Wednesday, June 22, 2011

COUNTDOWN TO REVENGE



This had been big on my list of expectations - I didn't care so much about who sang and how, within the usual parameters, but it was all about the Gewandhausorchester playing Strauss, playing Elecktra, in the soviet style Leipzig opera house opposite their own contemporary recital hall with Ulf Schirmer conducting.




Klytemnestra Doris Soffel
Elektra Janice Baird
Chrysothemis Gun-Brit Barkim
Aegisth Viktor Sawaley
Orest Toumas Pursio

Director Peter Konwitschny (Leipzig's 'resident' producer)
(This Elektra is from the mid2000's, seen in Copenhagen, Stuttgart...)


Sitting a few rows back in the stalls, this is what we first saw:


The mirror 'curtain' is reflecting the house, not too long before the start, and its not anywhere near full, reaching at a guess 60% capacity. Next, see the ancient bath centre stage - that's where the young Argamenon is playing with his three children, they in swimmers with floaties, rubber duckies, water pistols, learning to swim, survive, playing shootings and scaring one and other playing dead.

After the conductor enters (silently) and the orchestra (huge, maybe not the 111 scored, but maybe yes) warm up stops and the auditorium falls silent, two doors open in the mirrors, and out stride Klytemnestra and her lover. Screaming children, blood squirting high, dead daddy in the bath.


Just as the murderers retreat and the doors close, the shattering Argamenon motif explodes from the pit as the mirrored front splits into two to become the sides of the set. Pretty good start as far as I was concerned. The production style from now on is not so hard to predict - Argamenon and bath (and metaphor) always present, variably moved around by Elektra, even ghosting himself out as a quasi-pacificist trying to stop Orest's capitulation. The style is contemporary, slick white leather minimalist sitting room, reflecting walls (looking at self, nothing outside, only the within). The lesbian element is particularly strong - Klytemnesta's attendants are tough chick security guards, and the Elektra Chrysothemis mental seduction about as physical as it could get - sitting astride with forced (and rejected) kissing. This even extended to Chrysothemis pouring forth (some of the best singing of the night) her fabulous 'I wanna be me' aria evoking pregnancy with Elektra's frock coat cardigan stuffed up her dress.

That the axe (nor the hatchet) was never buried mattered little, in fact was the point, though that it was a bit obviously a silly rubber one, and later to become bullets started to stretch things. But even so, it was well in the spirit of the piece. The great finale, and here's the spoiler, is complete mayhem. The Queen and consort are shot in full view, as is everybody else in the world, dysfunctional family included. I like the concept - revenge, murder, any attack, is self-perpetuating, it never stops. It begets. And killing anyone or anything is killing everyone and everything - all things are joined.

But it did serve to reduce focus on the descent of Elektra into death, from within rather than from without, although I wont dispute that there is no difference there either; there is no without, only the without that is the projection of the within.

My major production quibble really is the time clock rear projection - the sort of concept that is a bit tired as soon as its been thought of, let alone some six years later.

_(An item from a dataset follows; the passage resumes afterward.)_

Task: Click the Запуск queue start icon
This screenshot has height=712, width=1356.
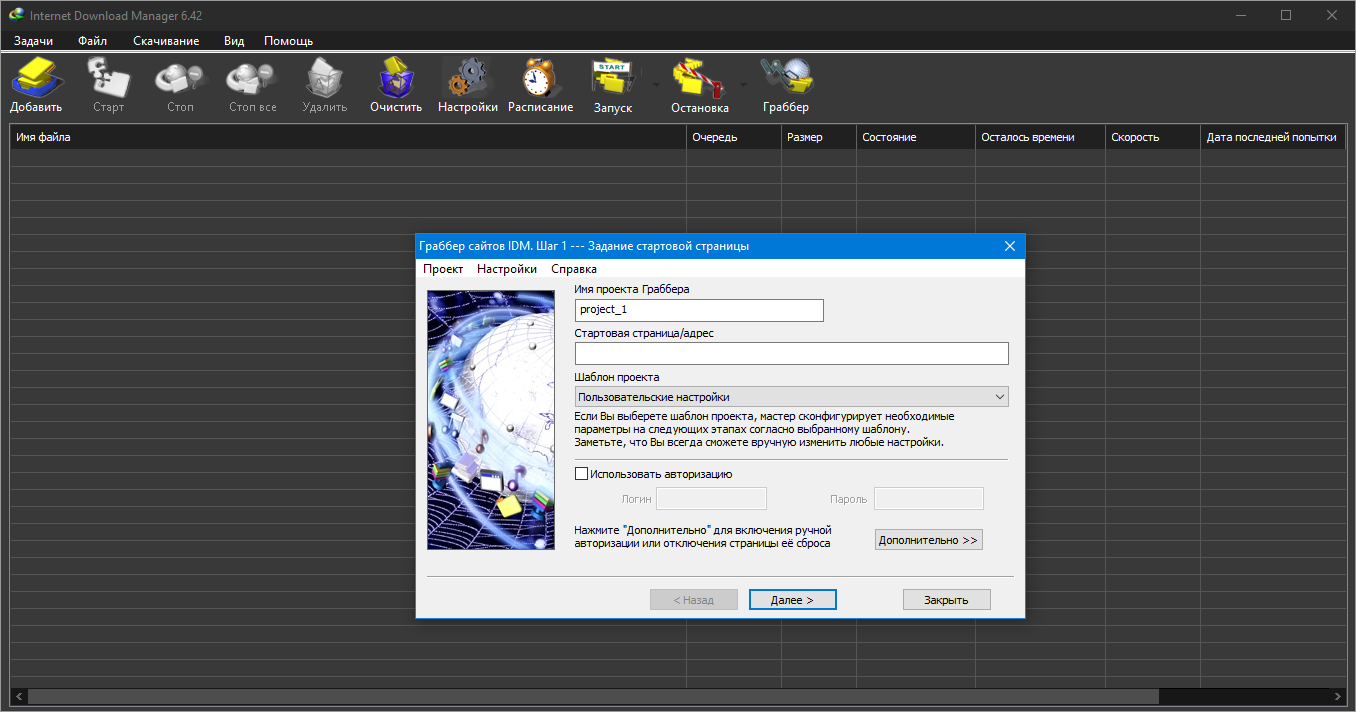Action: pos(612,85)
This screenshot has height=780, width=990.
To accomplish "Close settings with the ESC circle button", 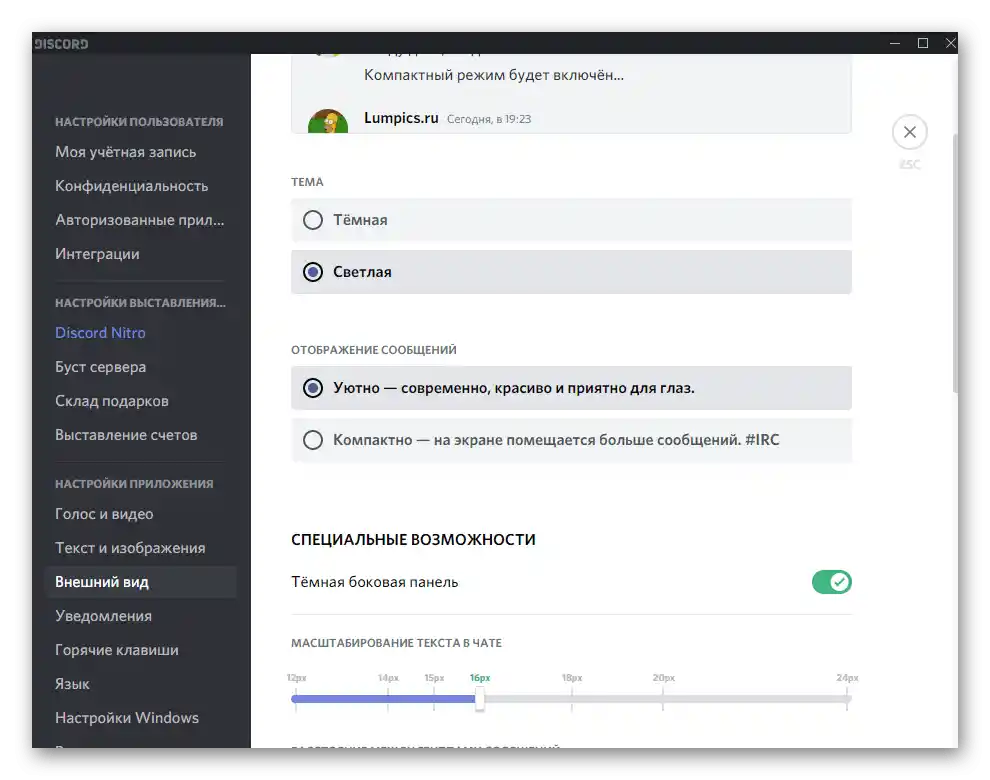I will 909,132.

Anyway, it was easy to switch off from it, and also fun to think - 12:42 till she cops it!

The musical values were stunning. Beyond expectations. And the final bars were quite overwhelming and the only real time I teared up (though the initial 'I love you father' motif gets me every time). Doris Soffel completely dominated the stage when she was on, totally and always in character, a powerful yet degraded and degrading creature. She was mesmerising. And I loved Gun-Brit Barkim's lost sister, innocence trapped. The voice is big, she soared over the dense orchestration, with a round oaky timbre, an older sound than the girl as presented but of no matter, she is the more mature, the only mature character in the family, completely understandably unable to extricate herself from the madness.

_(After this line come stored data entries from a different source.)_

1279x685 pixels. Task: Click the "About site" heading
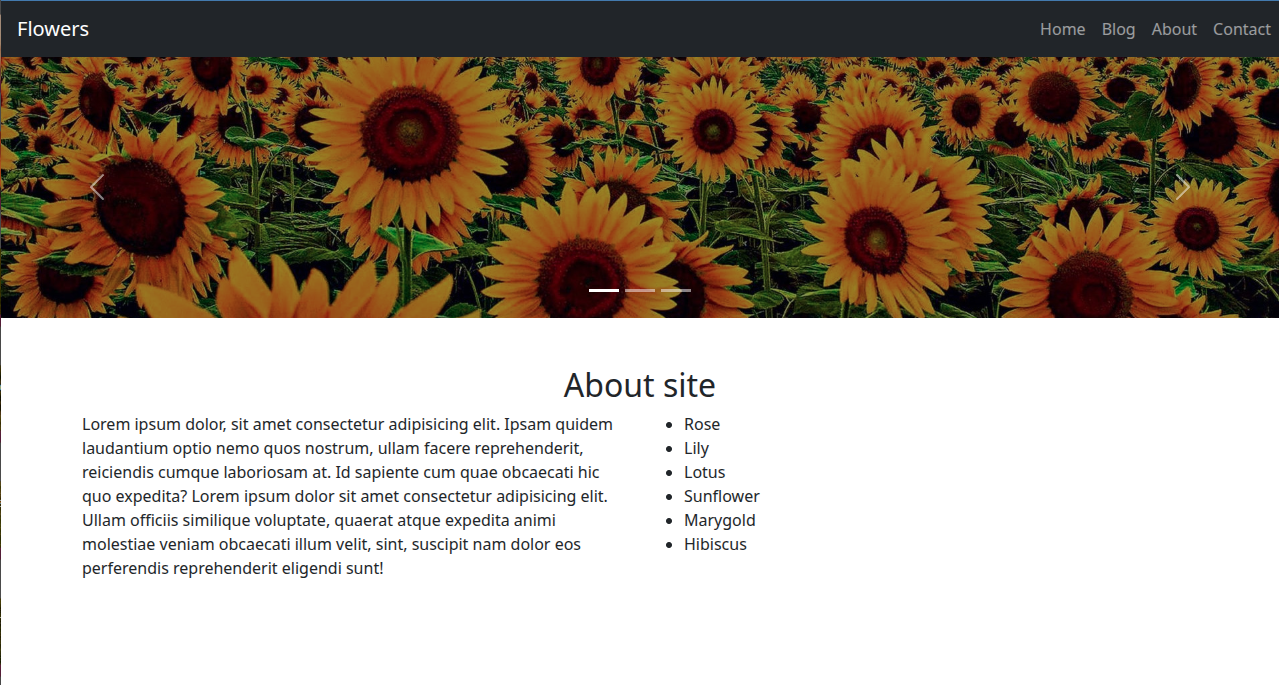639,385
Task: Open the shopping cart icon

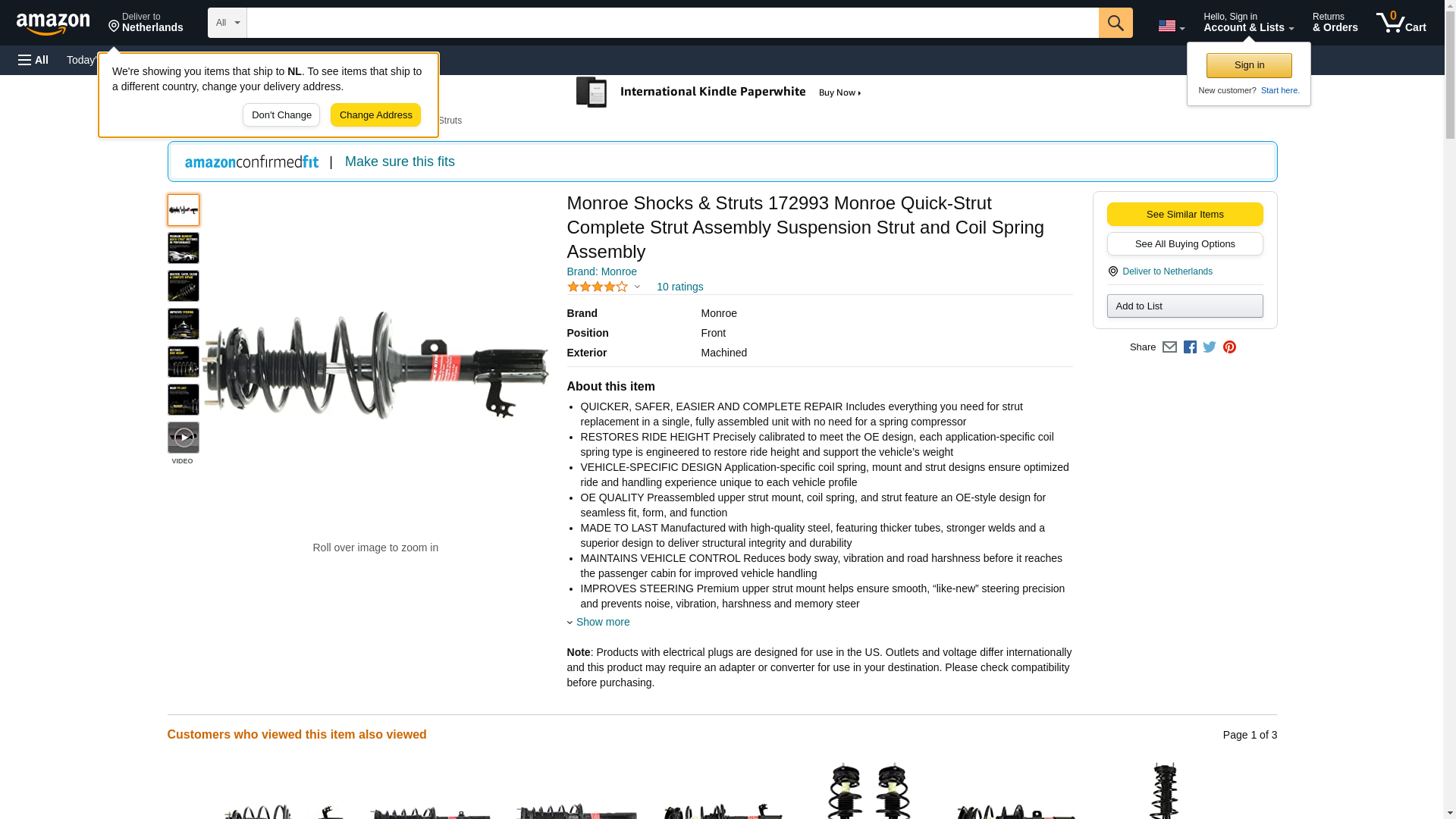Action: [x=1401, y=23]
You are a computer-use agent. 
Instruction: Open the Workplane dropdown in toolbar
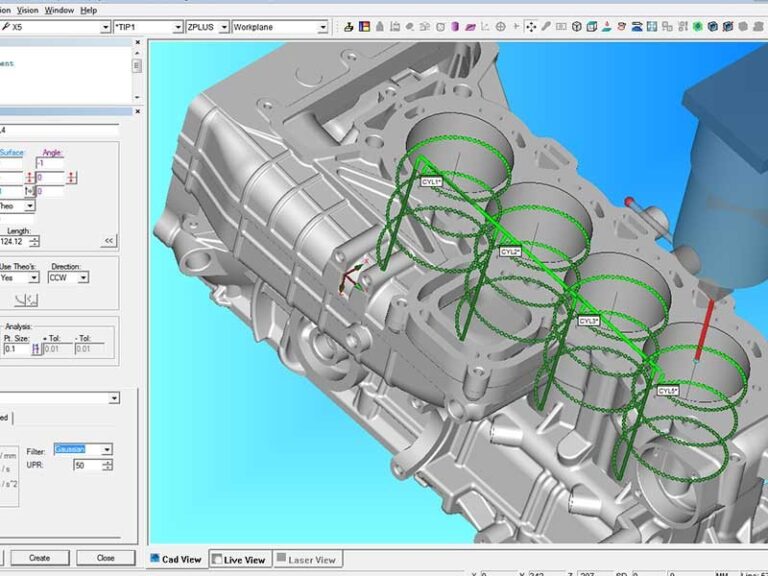[x=324, y=27]
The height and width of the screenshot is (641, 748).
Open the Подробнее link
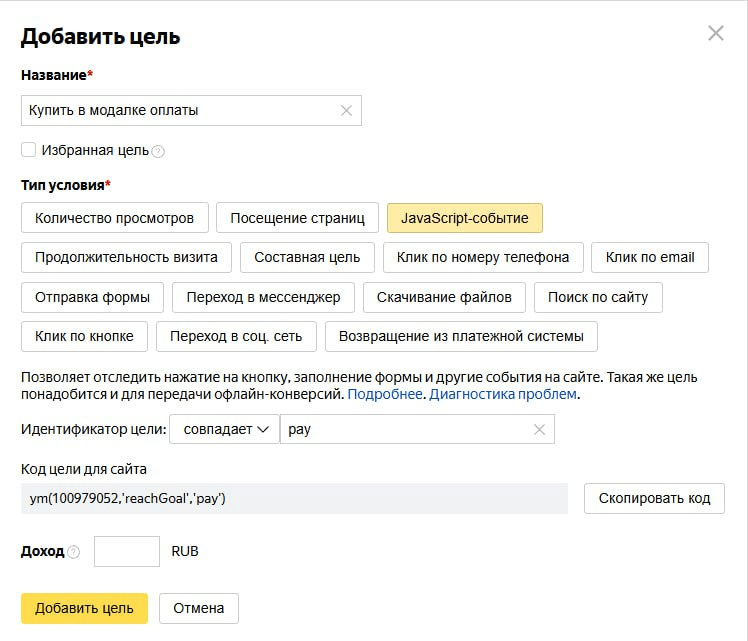click(x=386, y=394)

Which leaves Janice Baird's Elektra. Now I don't imagine anyone should criticise anyone who can actually sing Elektra, and Baird can sure sing it. She cuts and stabs, seduces, and embraces the final oblivion with all stops out. But - I never once believed in her. She was, frankly, just not psycho enough. This woman is seriously deranged. She should be snorting on the glass table top, or sniffing gas (David Lynch where are you) not sipping a whisky with mother. She's hallucinating, she's out of time and place. Baird, in jeans and black tee shirt (you know that look), looked (though didn't sound, not for a minute) as if this was just another run through.

Never mind. A great night, a great work, and as fabulous a sound as I'm ever likely to hear. Here's a curtain call shot


and a preview is here.



2 comments:

marcellous said...

That was an account worth waiting for (after the teaser headline without a post earlier in the week). I am trying to suppress my envy.

wanderer said...

Not a teaser, truly, a mistake, you Hawk-Eye you. I hadn't even noticed that refection - the kind of thing I neurotically try to avoid.